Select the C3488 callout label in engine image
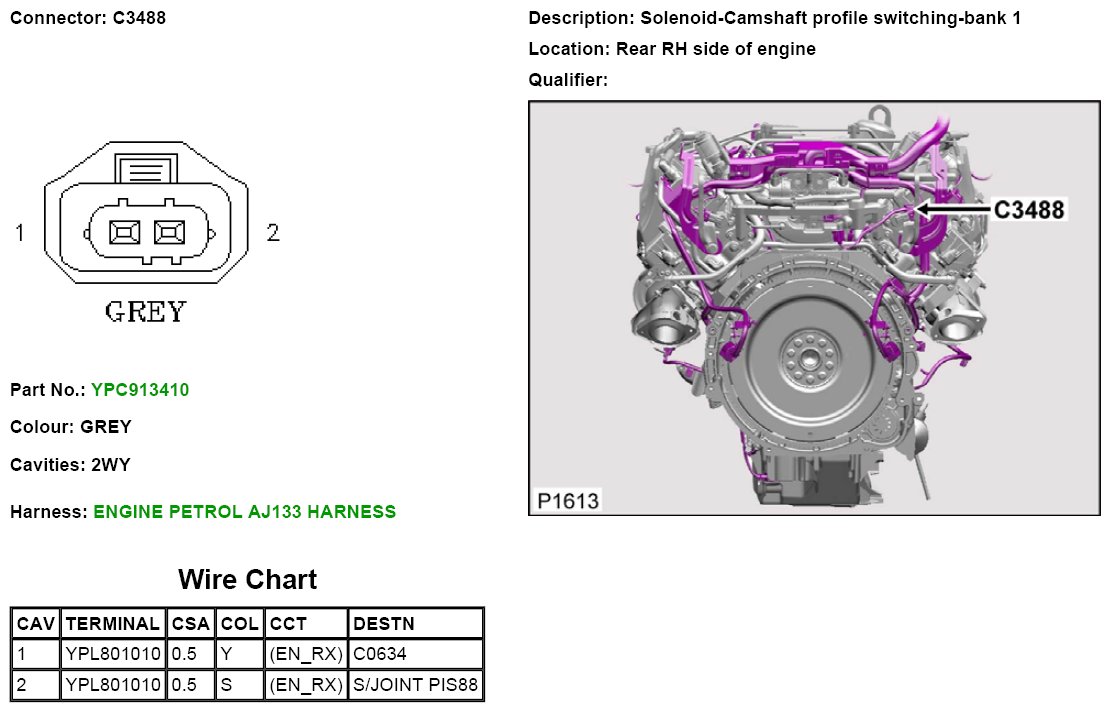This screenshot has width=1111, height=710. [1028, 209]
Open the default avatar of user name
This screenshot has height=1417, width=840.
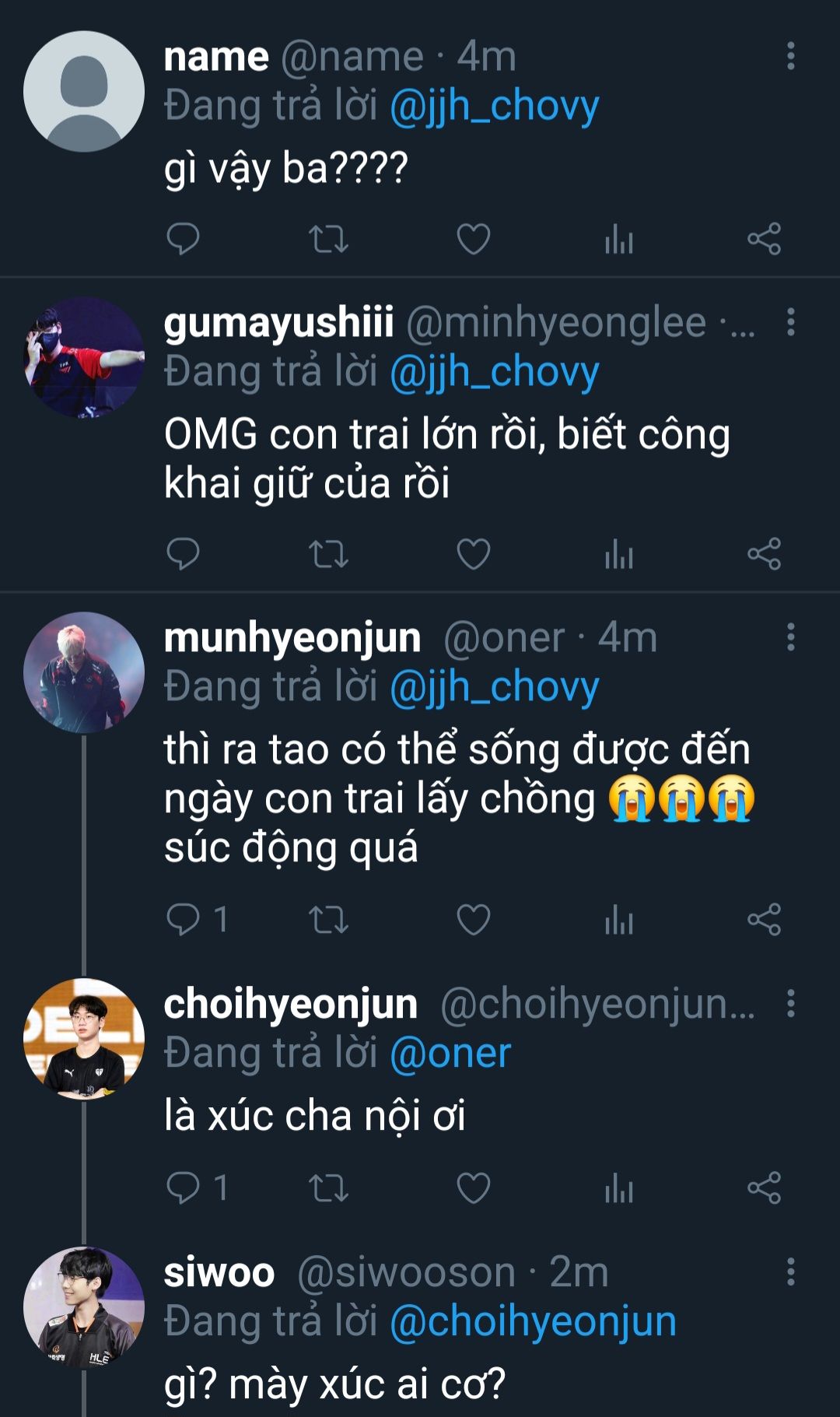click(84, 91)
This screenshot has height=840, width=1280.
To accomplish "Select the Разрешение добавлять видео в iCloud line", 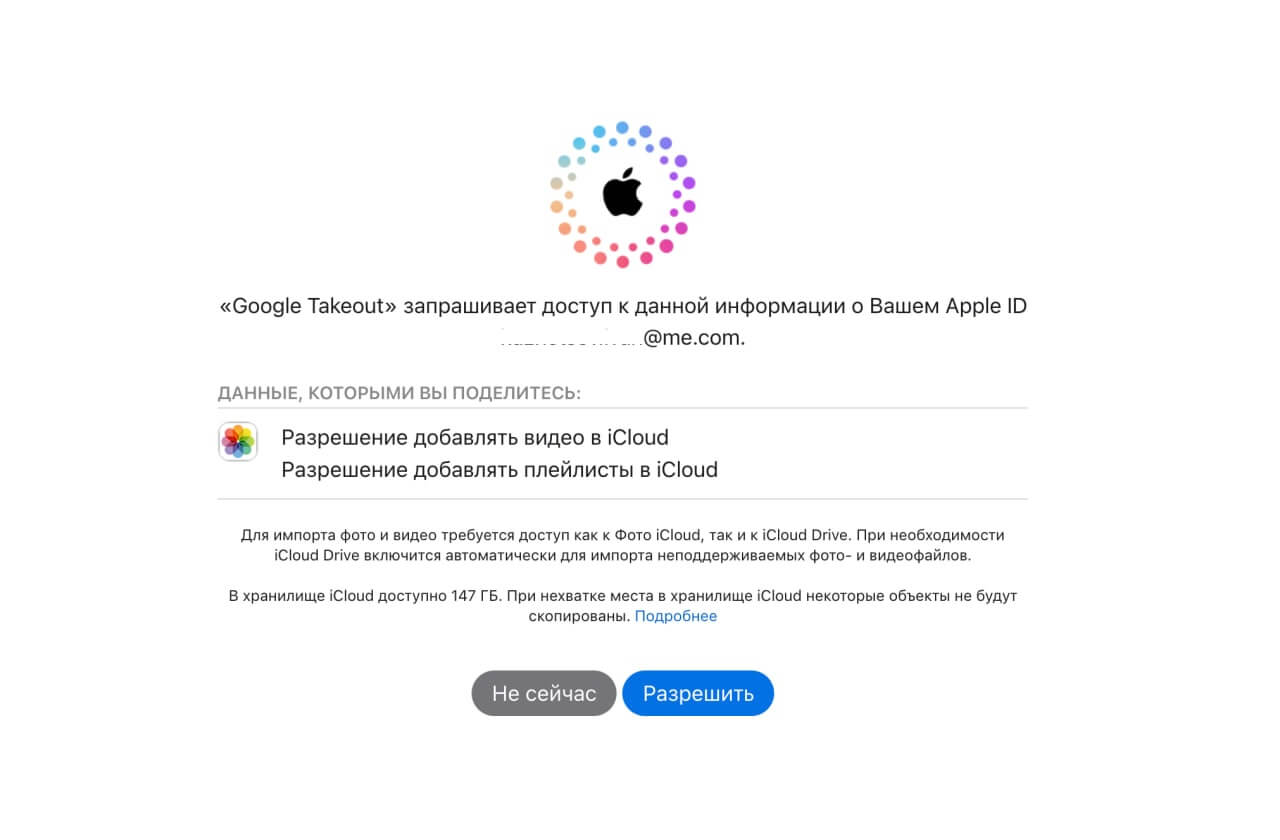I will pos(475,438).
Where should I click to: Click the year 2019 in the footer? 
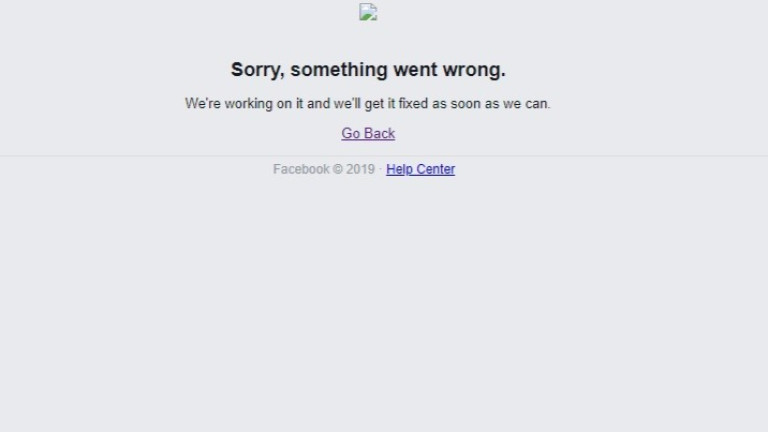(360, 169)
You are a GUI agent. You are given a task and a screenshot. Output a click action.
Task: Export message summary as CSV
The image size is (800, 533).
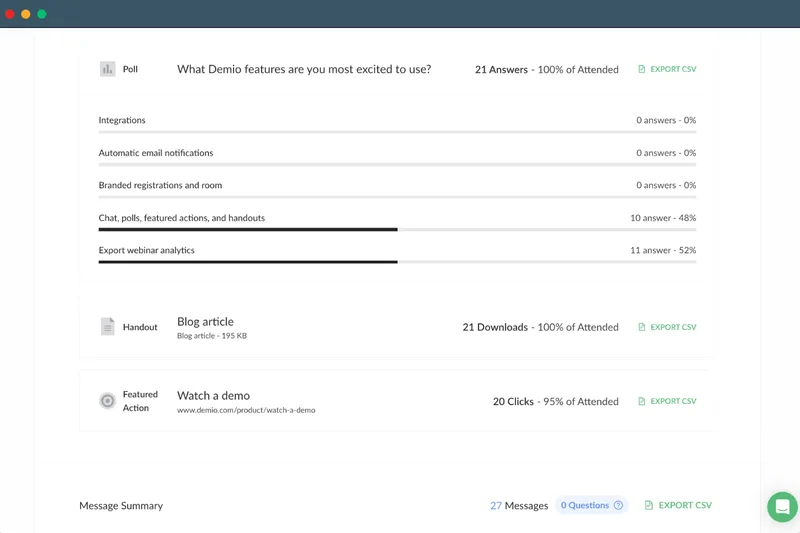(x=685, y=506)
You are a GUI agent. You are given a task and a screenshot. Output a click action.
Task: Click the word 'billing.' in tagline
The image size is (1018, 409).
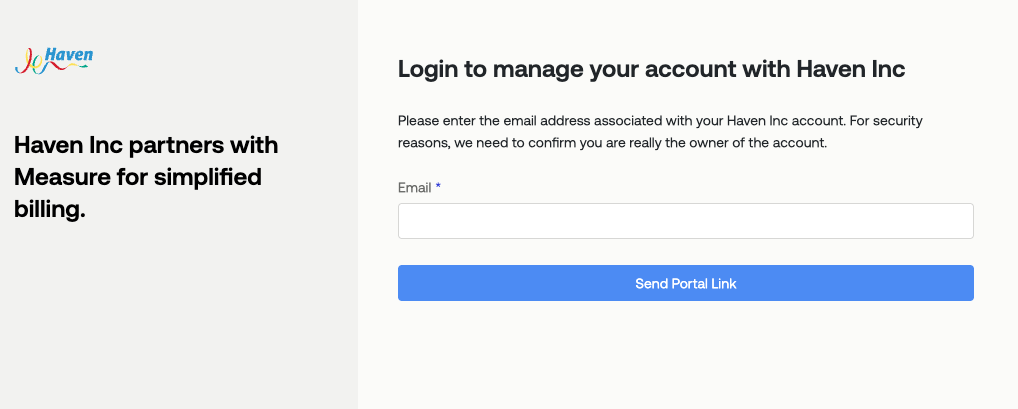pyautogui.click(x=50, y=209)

• • •

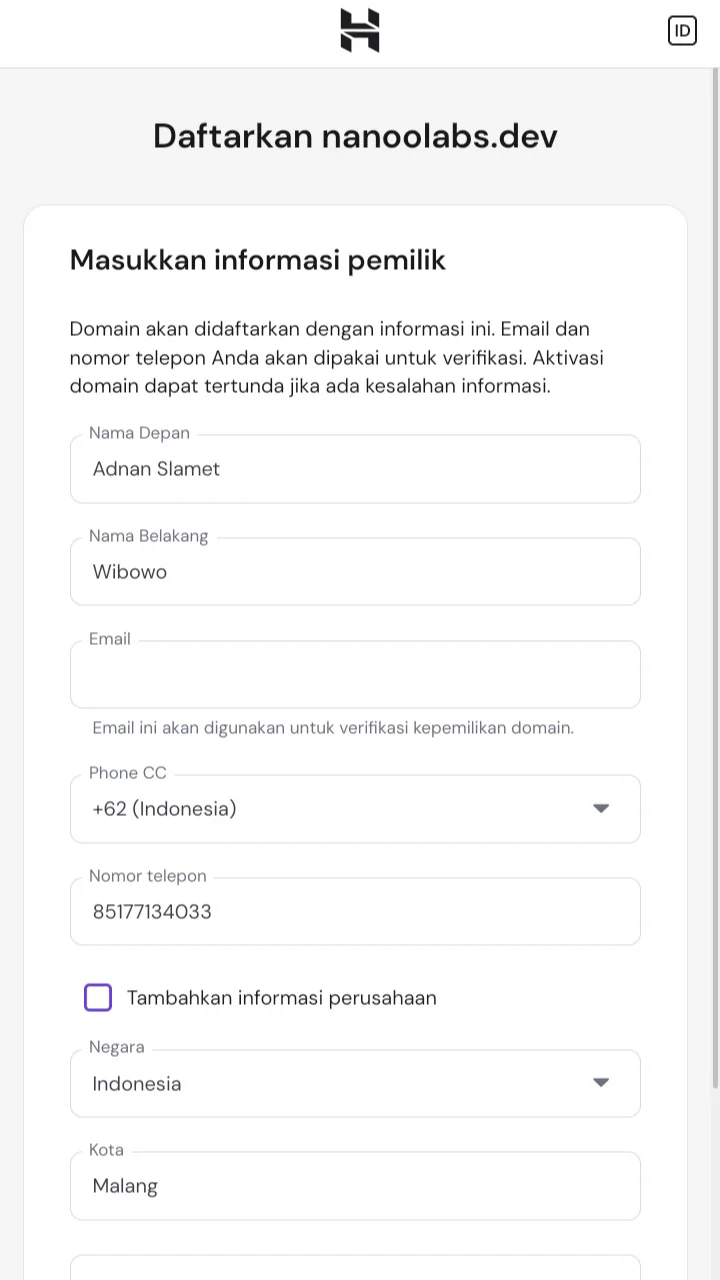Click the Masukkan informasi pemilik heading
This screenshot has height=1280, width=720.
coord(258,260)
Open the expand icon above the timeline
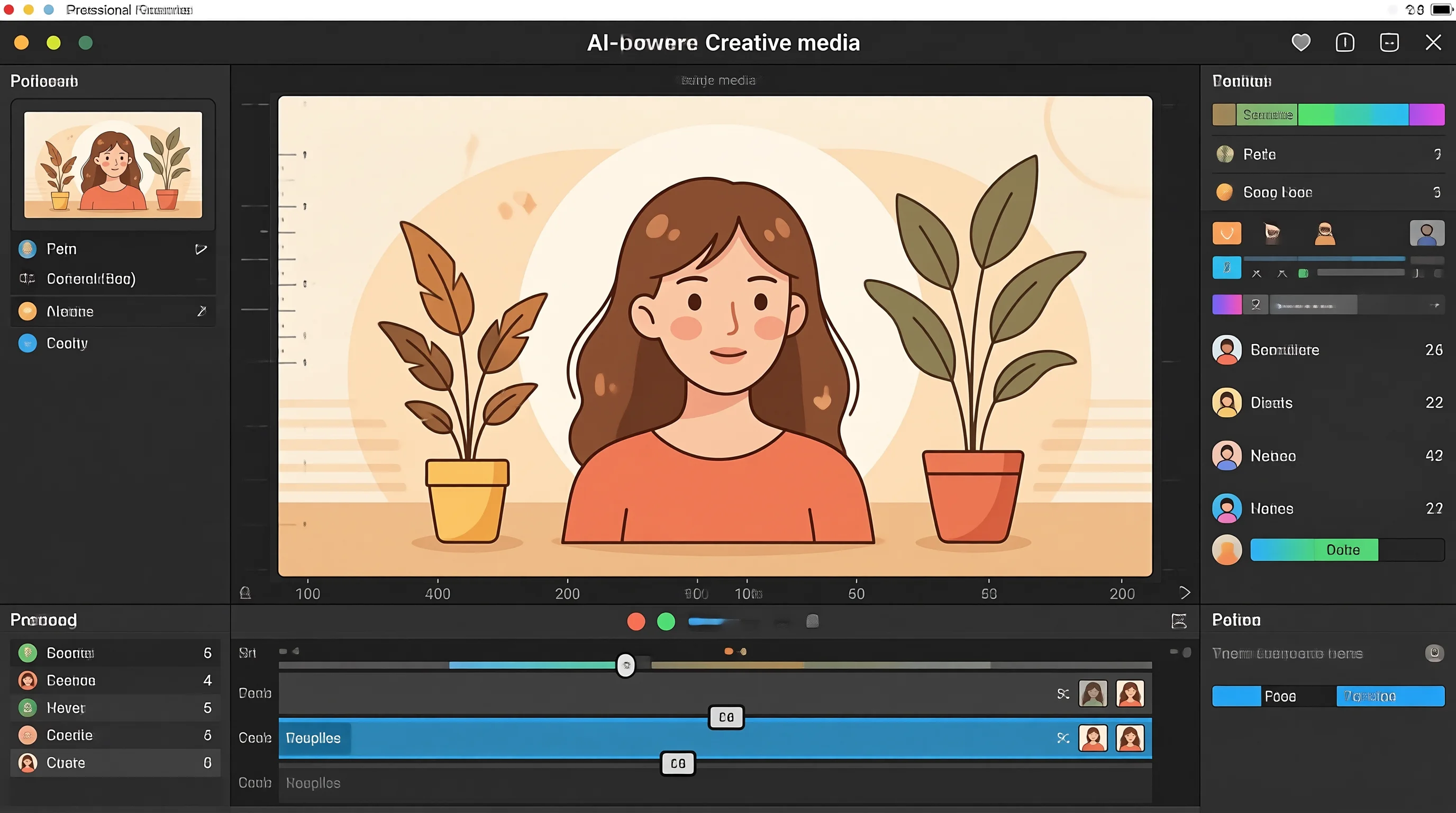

• • •

Work to be completed>
Note each line of the material holding "Open" and copy it out.

Written response>
Open the default avatar of user name
Open the expand icon above the timeline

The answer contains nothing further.